* **Material provided**
=======
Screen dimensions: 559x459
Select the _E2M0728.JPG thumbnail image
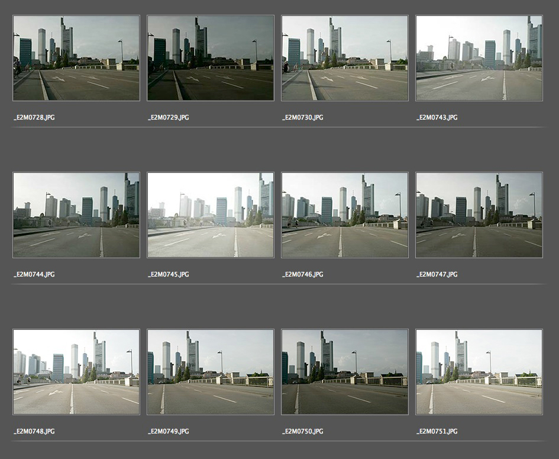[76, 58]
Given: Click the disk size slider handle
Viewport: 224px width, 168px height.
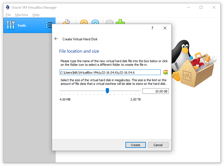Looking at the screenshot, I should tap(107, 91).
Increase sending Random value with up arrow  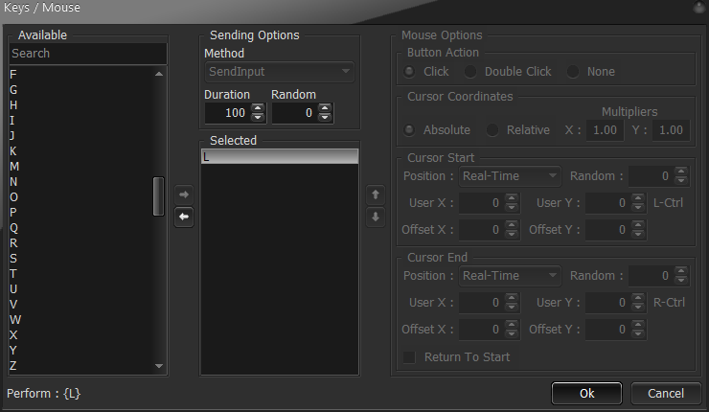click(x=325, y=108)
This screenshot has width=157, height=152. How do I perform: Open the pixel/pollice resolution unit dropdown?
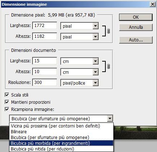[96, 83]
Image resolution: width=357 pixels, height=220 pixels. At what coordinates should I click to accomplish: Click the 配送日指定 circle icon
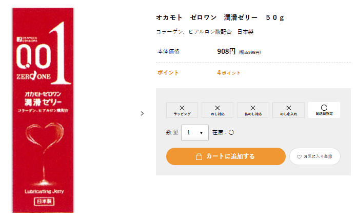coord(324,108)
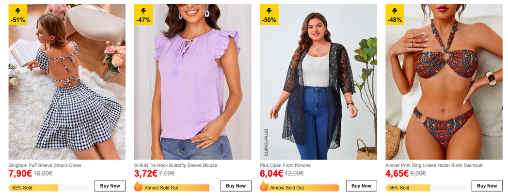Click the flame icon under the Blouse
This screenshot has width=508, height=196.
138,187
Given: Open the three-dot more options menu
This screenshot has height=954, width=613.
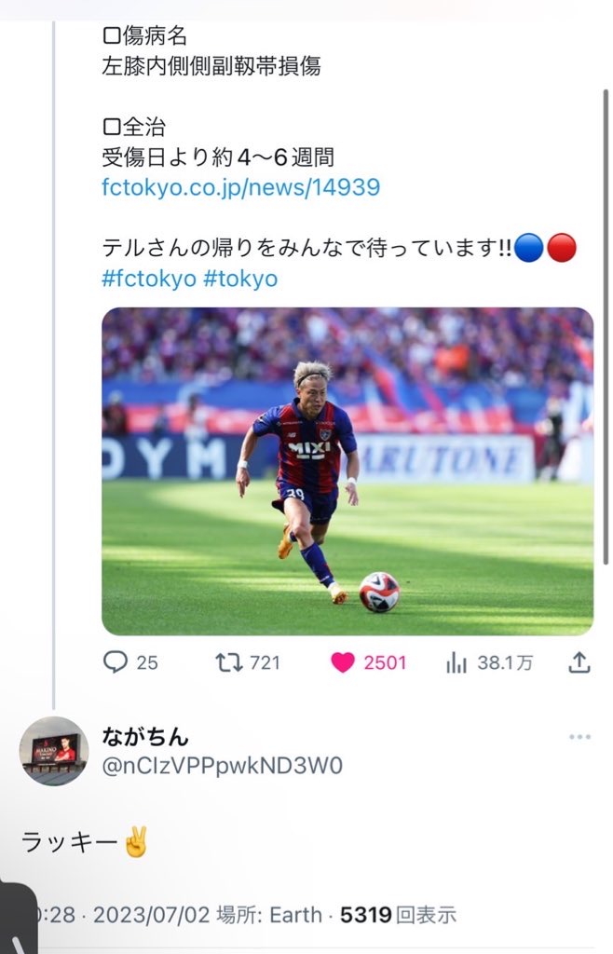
=======
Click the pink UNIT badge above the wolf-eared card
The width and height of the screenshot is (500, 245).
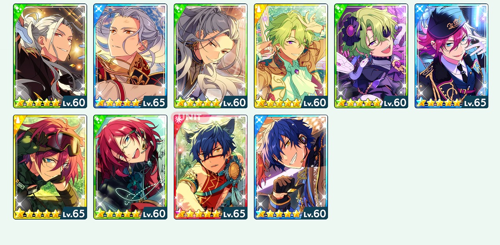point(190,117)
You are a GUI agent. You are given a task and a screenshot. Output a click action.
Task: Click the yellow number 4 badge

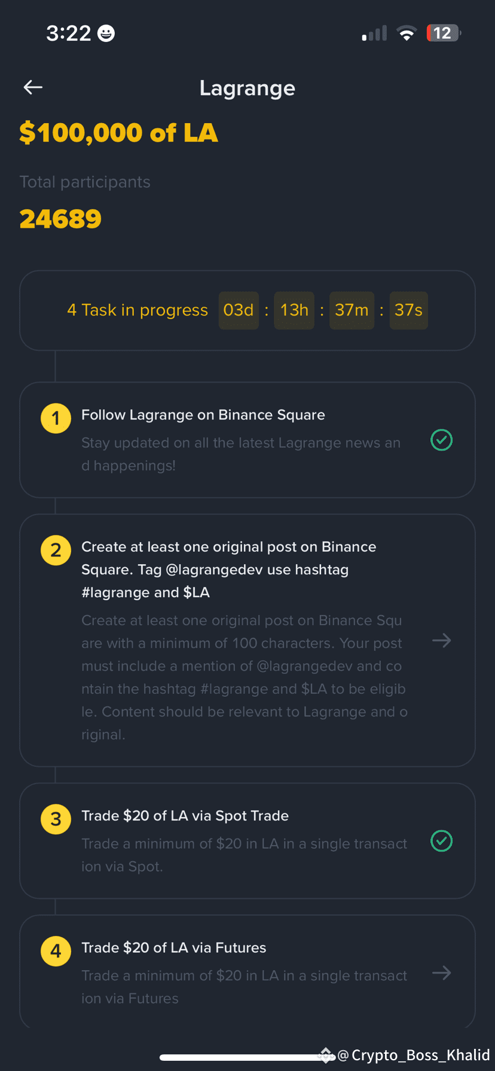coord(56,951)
=======
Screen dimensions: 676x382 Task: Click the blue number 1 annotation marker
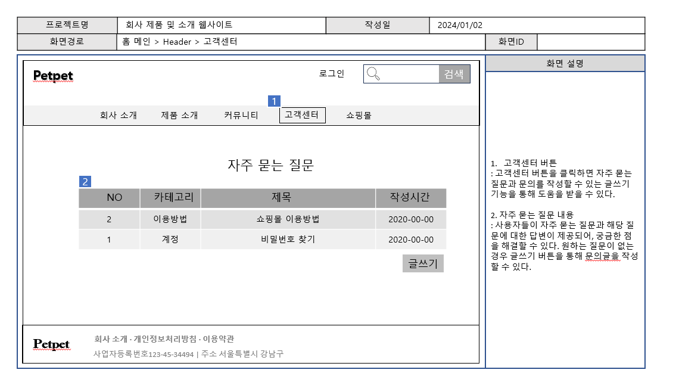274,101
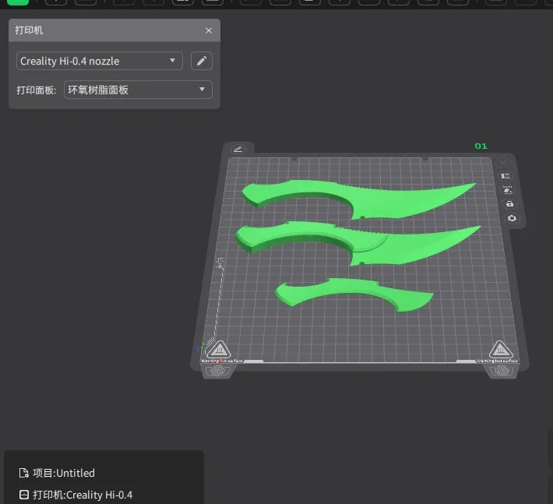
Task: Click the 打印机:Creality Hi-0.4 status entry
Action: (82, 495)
=======
* **Activity**
Would you copy out exactly the lines above that start at the one containing "Given: Open the three-dot more options menu" and end at the one containing "This screenshot has height=954, width=613.", inclusive?

* **Exercise response**
Given: Open the three-dot more options menu
This screenshot has height=954, width=613.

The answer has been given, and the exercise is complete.